Tuesday, July 28, 2009

The Real SQL Pages, A Beginner’s Guide To Indexing

Okay, so the title may be a little lame :-) , but I think it suits the basic analogy to describe indexing quite well. Today I was asked on the MSDN forums, how indexing really works, in SQL Server. I began type a lot of techno babble and then thought to myself, will the OP even understand what I am talking about? The answer is probably not. I deleted all my text and came up with a simple analogy that is easy for everyone to visualize. Essentially, indexing in SQL Server works like a phonebook. That’s right ladies and gentleman, a phonebook.

How is indexing like a phonebook? Imagine that you have a phonebook in front of you and you have a handful of bookmarks. If you want to find all the phone numbers where the person’s name begins with A, you will place a bookmark at the first page of that letter and on each subsequent page of that letter. If you want a more granular bookmark, you can create a composite key, that contains information about names, within the letter A. These other keys will provide density details that allow the optimizer to make better cardinality estimates, or in your case allow you to find the pages you are looking for in the phonebook more quickly.
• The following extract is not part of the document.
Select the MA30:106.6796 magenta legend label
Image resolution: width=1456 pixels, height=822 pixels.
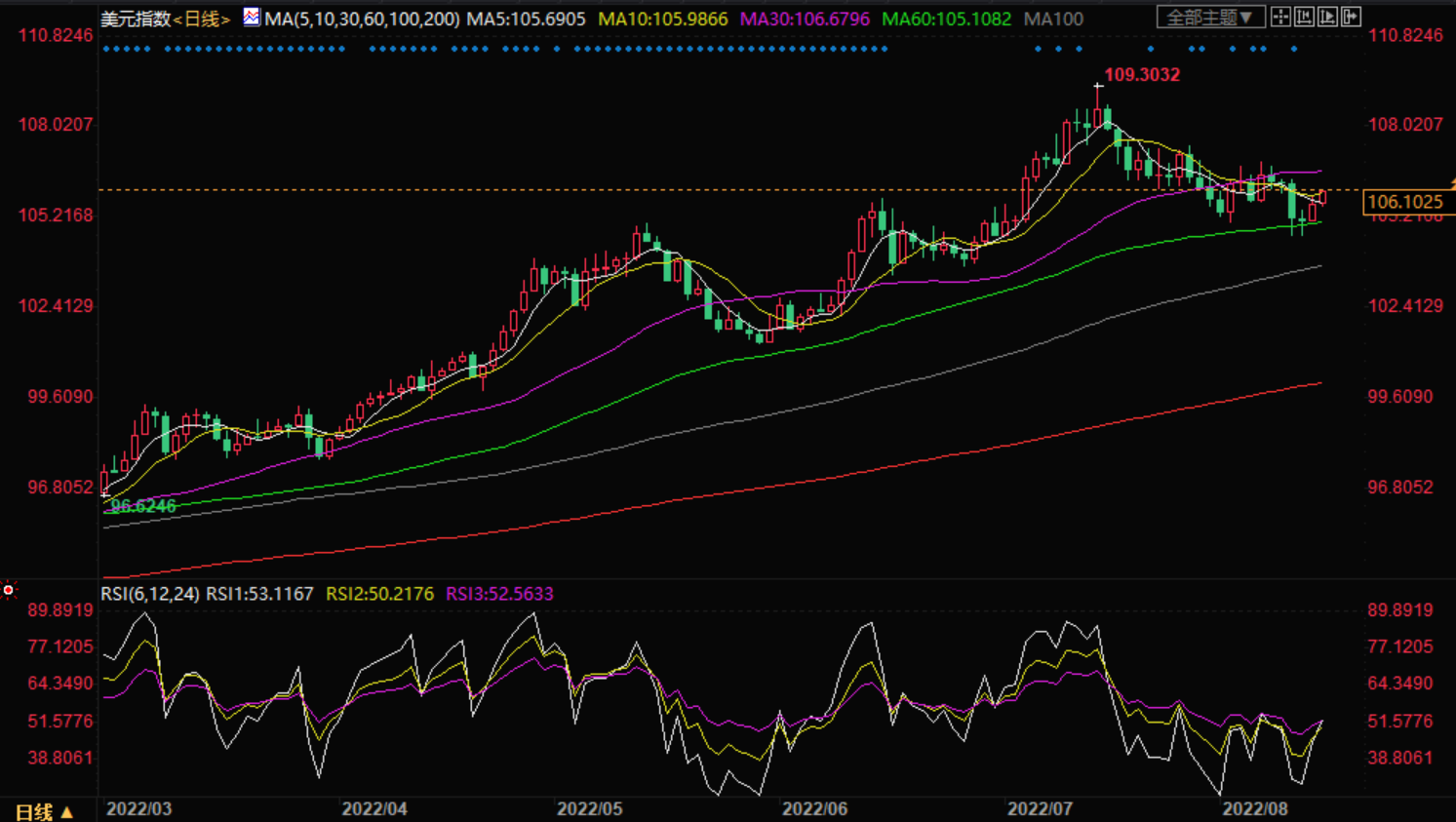tap(805, 19)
For example, you have a composite index on (A,Adam’ Haines). The first letter will allow you to quickly identify all letters that start with A and the second column will allow you to more quickly identify names that are equal to ‘Adam Haines’ . You cannot directly retrieve the phone number for ‘Adam Haines’ , without using the letter bookmark because ‘Adam Haines’ is contained within the letter A. Essentially, we have use one of our letter A bookmarks and then jump to ‘Adam Haines’. Think about it this way. If I asked you to find all the phone numbers where the person’s name started with the letter A, you would place bookmarks on each page where the name starts with the letter A. If I asked you to find all the phone numbers where the person name is ‘Adam Haines’, your bookmarks would be useless because you are looking for a specific name and not a letter. Without knowing the letter, we have to flip through or scan the pages to find the value. If you want to be able to search for a specific name, you have to place a bookmark on the page where the name exists. Let’s see this in action.
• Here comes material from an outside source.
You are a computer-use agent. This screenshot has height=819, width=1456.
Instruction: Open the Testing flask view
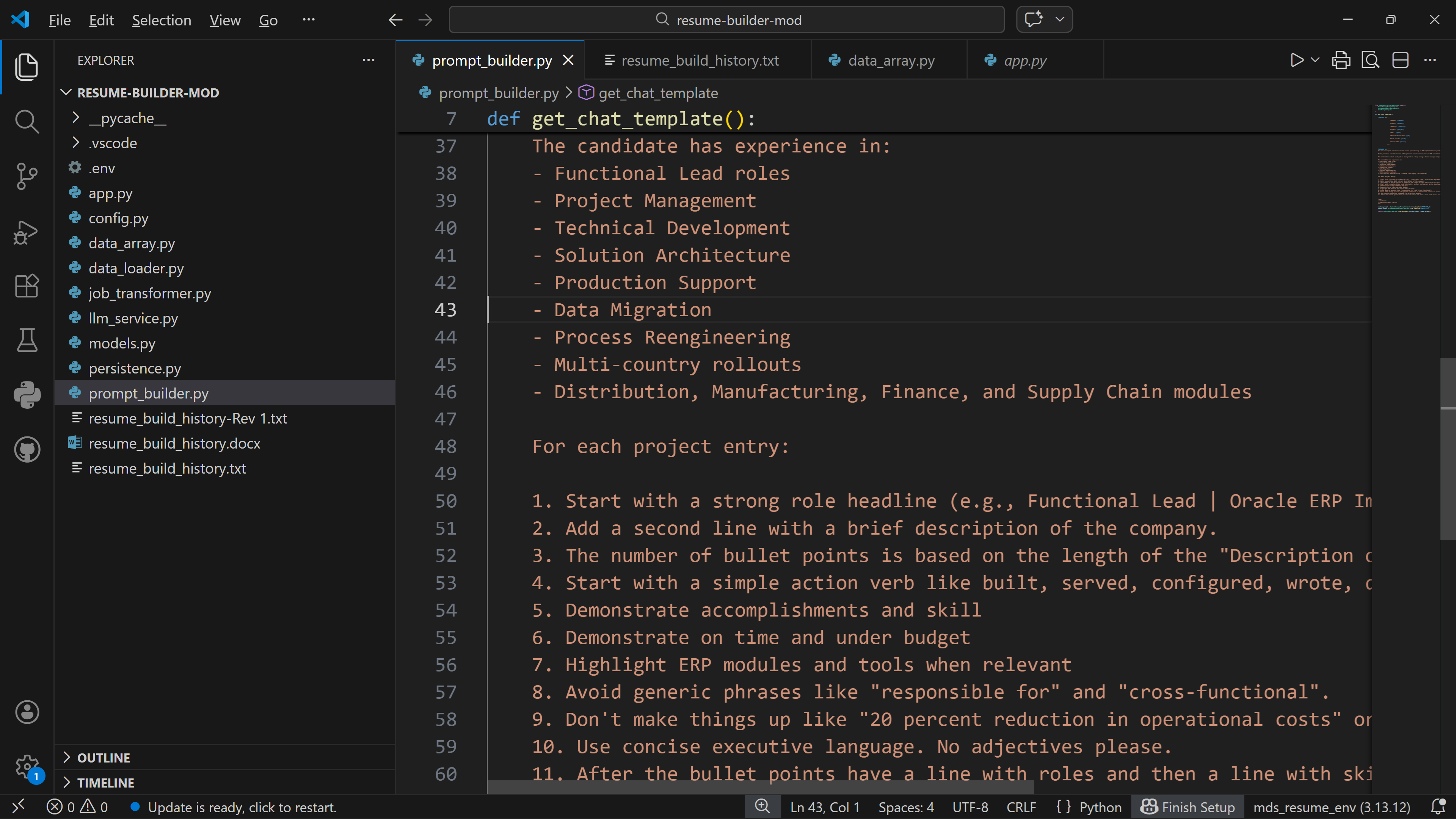(27, 340)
We will start by creating our table structure:

IF EXISTS(SELECT 1 FROM sys.tables WHERE NAME = 'PhoneBook')
BEGIN
    DROP TABLE dbo.PhoneBook;
END
GO
 
CREATE TABLE dbo.PhoneBook(
Letter CHAR(1),
Name VARCHAR(100),
PhoneNumber VARCHAR(12),
PRIMARY KEY (Letter,Name,PhoneNumber)
);
GO
 
INSERT INTO dbo.PhoneBook VALUES ('A','Adam''s DB Consulting','555-555-5555');
INSERT INTO dbo.PhoneBook VALUES ('A','Alex BI Consulting','555-555-1234');
GO

Now we can run a few simple queries. The first query will filter the data using a filter on the letter A. This query will yield an index seek because Letter is the first column of our index.

SELECT *
FROM dbo.[PhoneBook]
WHERE [Letter] = 'A' --Index seek

Results:

image

In the second query will use the same letter, but we will also include a specific name we want to find. The query plan is the same as the prior. On larger datasets, this query should be less costly because we are using a more granular predicate, so the optimizer should be able to find the row more quickly.

SELECT *
FROM dbo.[PhoneBook]
WHERE [Letter] = 'A' AND Name = 'Adam''s DB Consulting' --Index seek

image

In the third query we will try searching for just the specific name.

SELECT *
FROM dbo.[PhoneBook]
WHERE Name = 'Adam''s DB Consulting' --Clustered Index scan
GO

Results:

image

Wait what the heck happened? The optimizer scanned the index even though the Name column is included in the index key!!!!! The answer is quite simple. As I stated earlier, the only column that is “seekable” is the first column in the index key. The other columns are used for density vectors, which help with cardinality estimates. In no way do the other columns help satisfy a predicate, where the first column is not present. Think back to where we put that bookmark. We put the bookmark on the letter A and the names within A, but we did not include the letter, in our search. How do you know where that name is specifically, without knowing the letter? The reality is we cant, so we have to scan. This is why we have to create an index on the name column.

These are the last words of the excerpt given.